*** Block opens ***

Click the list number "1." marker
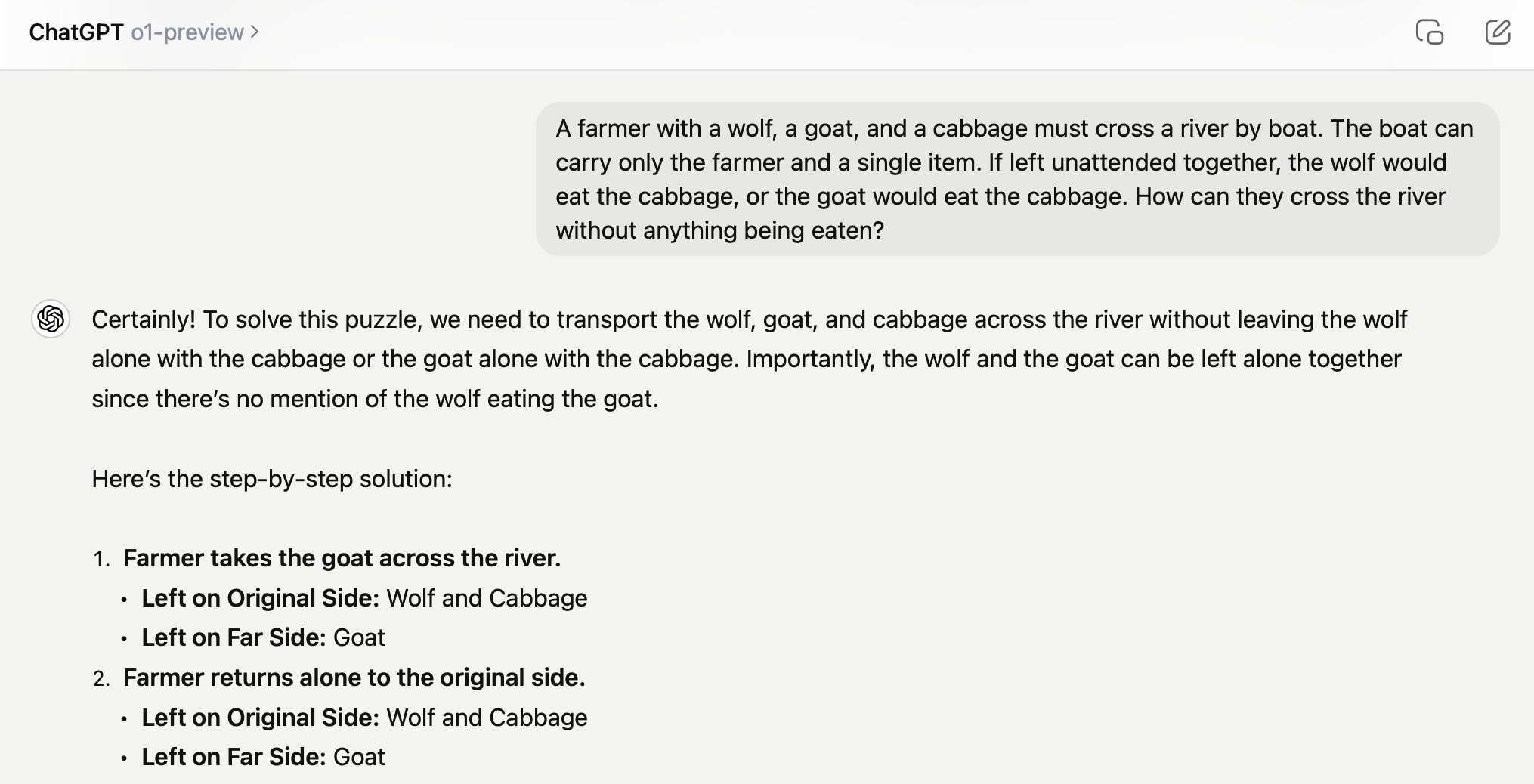This screenshot has width=1534, height=784. click(101, 559)
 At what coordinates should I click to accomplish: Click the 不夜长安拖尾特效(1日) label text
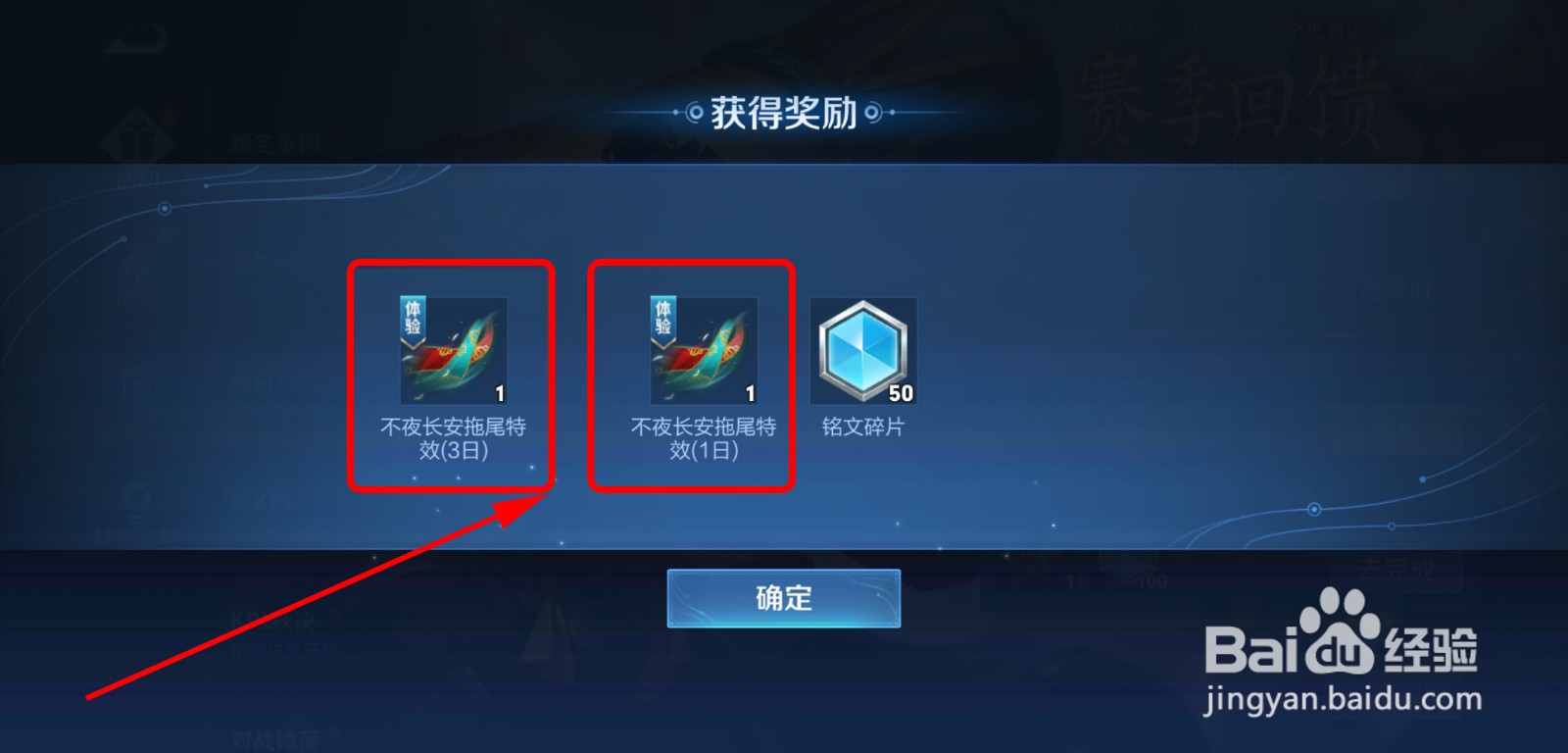click(704, 438)
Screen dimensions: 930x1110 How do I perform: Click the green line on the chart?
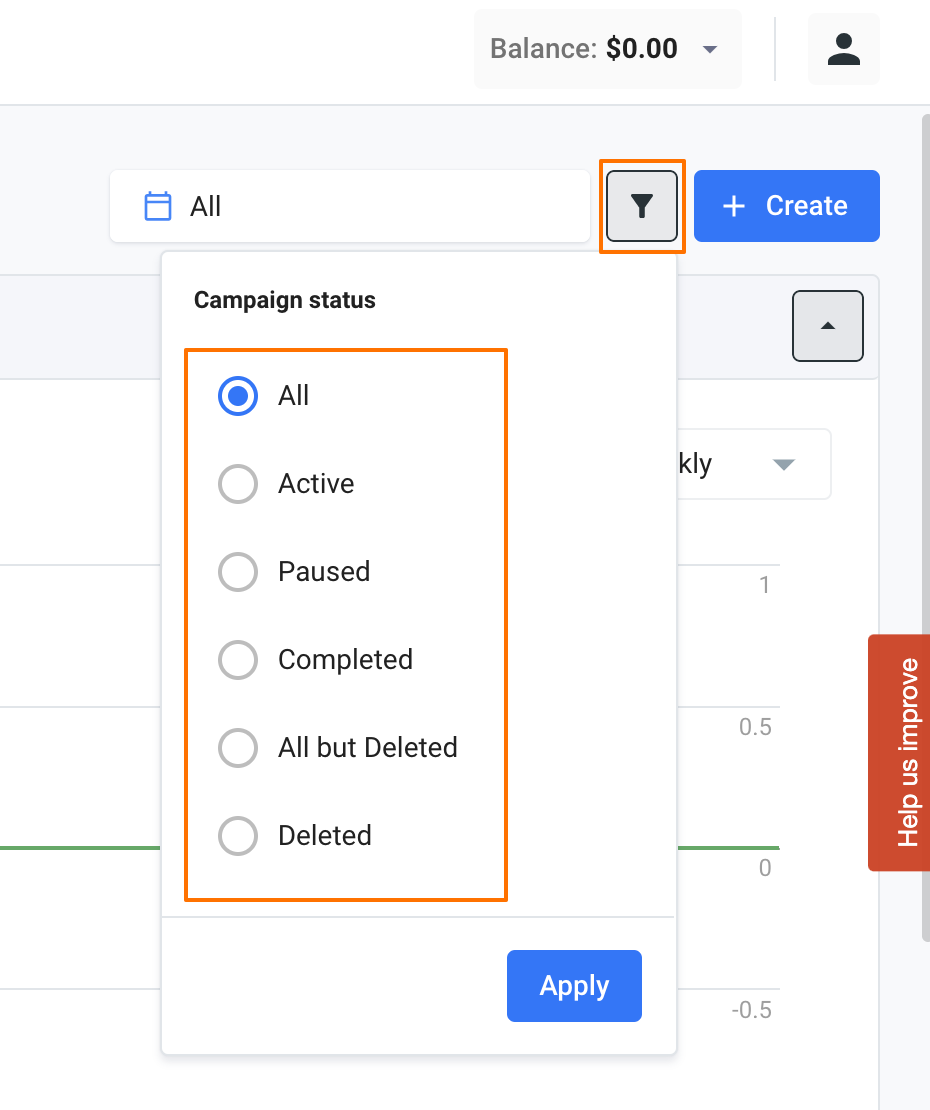pos(80,848)
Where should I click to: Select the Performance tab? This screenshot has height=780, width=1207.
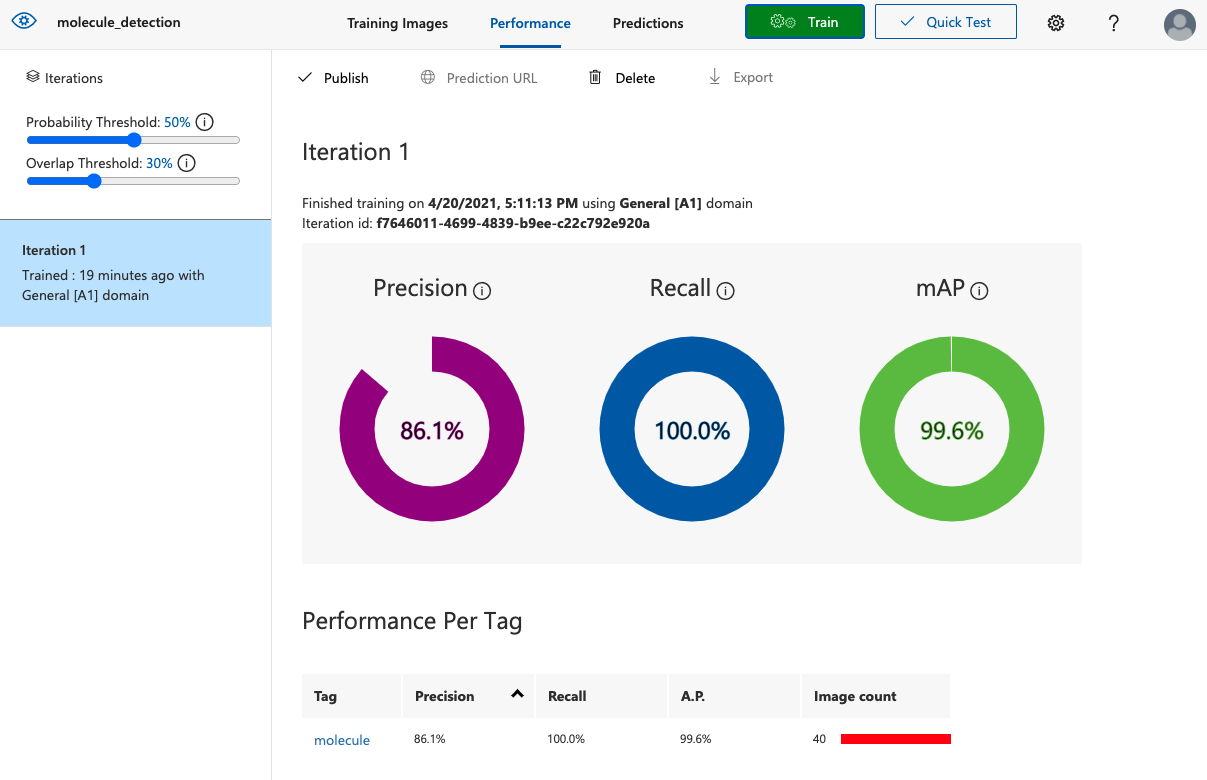click(530, 23)
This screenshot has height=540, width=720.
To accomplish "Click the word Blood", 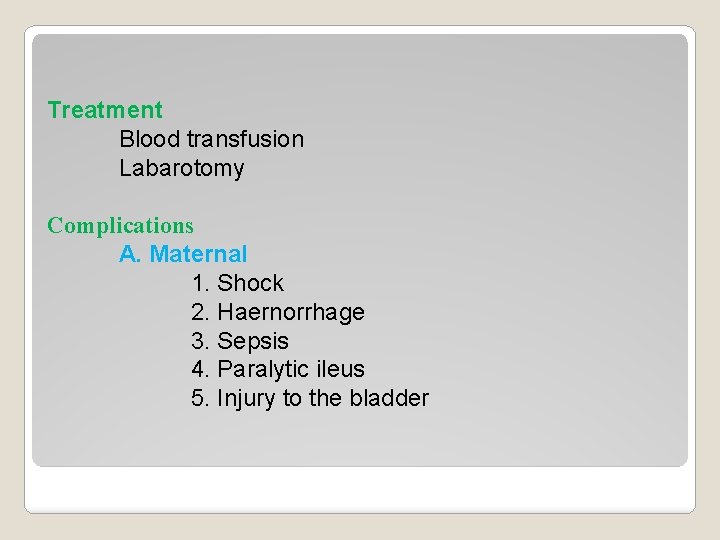I will [149, 139].
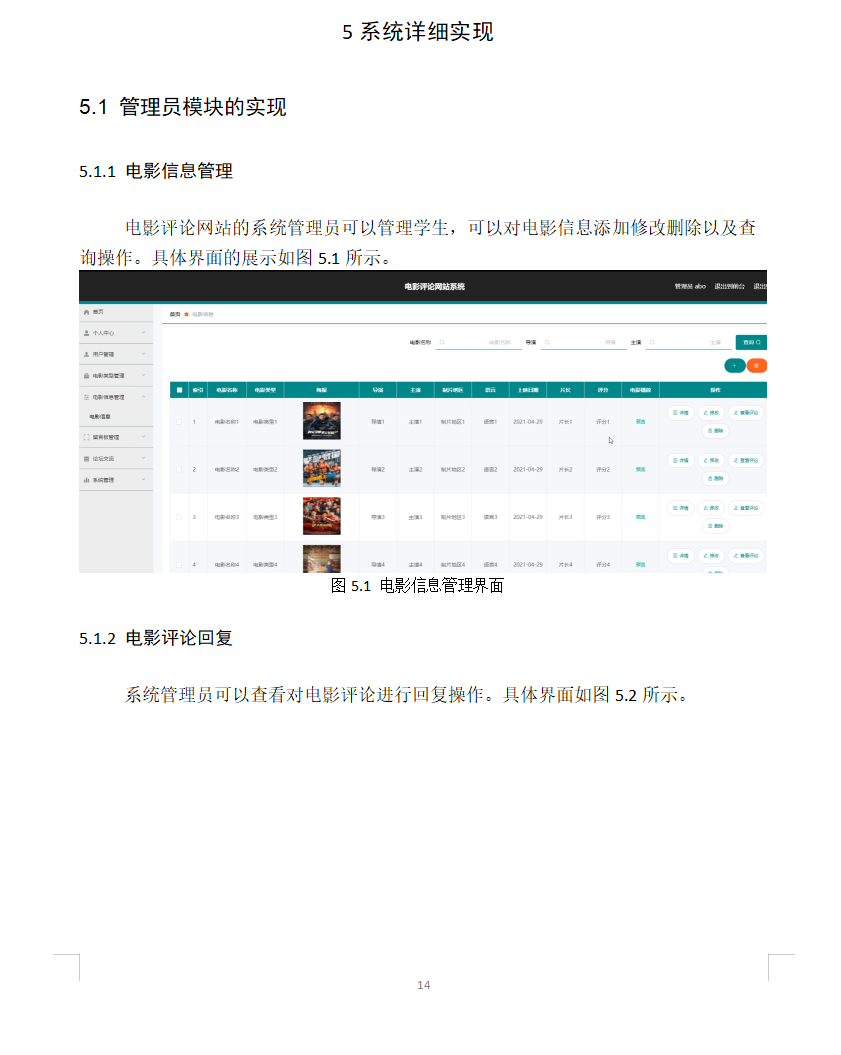Click the 个人中心 user icon
The height and width of the screenshot is (1055, 841).
click(x=86, y=333)
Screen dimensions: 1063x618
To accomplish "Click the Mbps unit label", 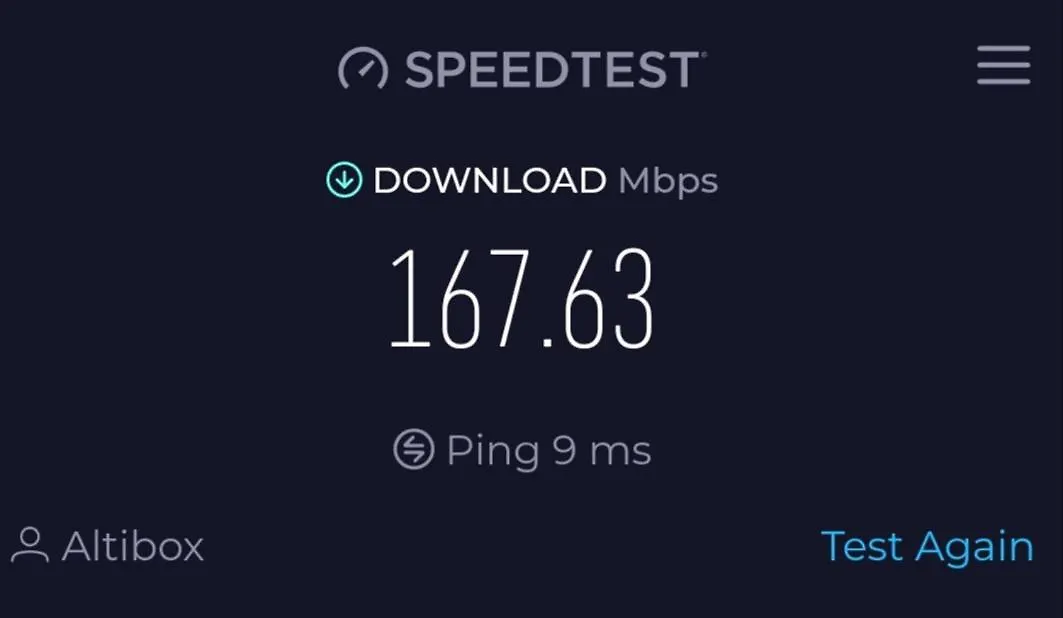I will (668, 182).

*** Block closes ***

**Exercise**: Copy out nothing but the lines from the beginning of the records through the one that contains "This screenshot has height=540, width=720.". Skip the pictures.

**Solution for this exercise**:
Click the list number "1." marker
This screenshot has width=1534, height=784. click(101, 559)
 At what coordinates should I click to accomplish: Click the 不夜长安拖尾特效(1日) label text
click(704, 438)
Screen dimensions: 930x1110 How do I perform: Click the green line on the chart?
pos(80,848)
Where should I click to: Select the Performance tab? This screenshot has height=780, width=1207.
click(530, 23)
This screenshot has height=540, width=720.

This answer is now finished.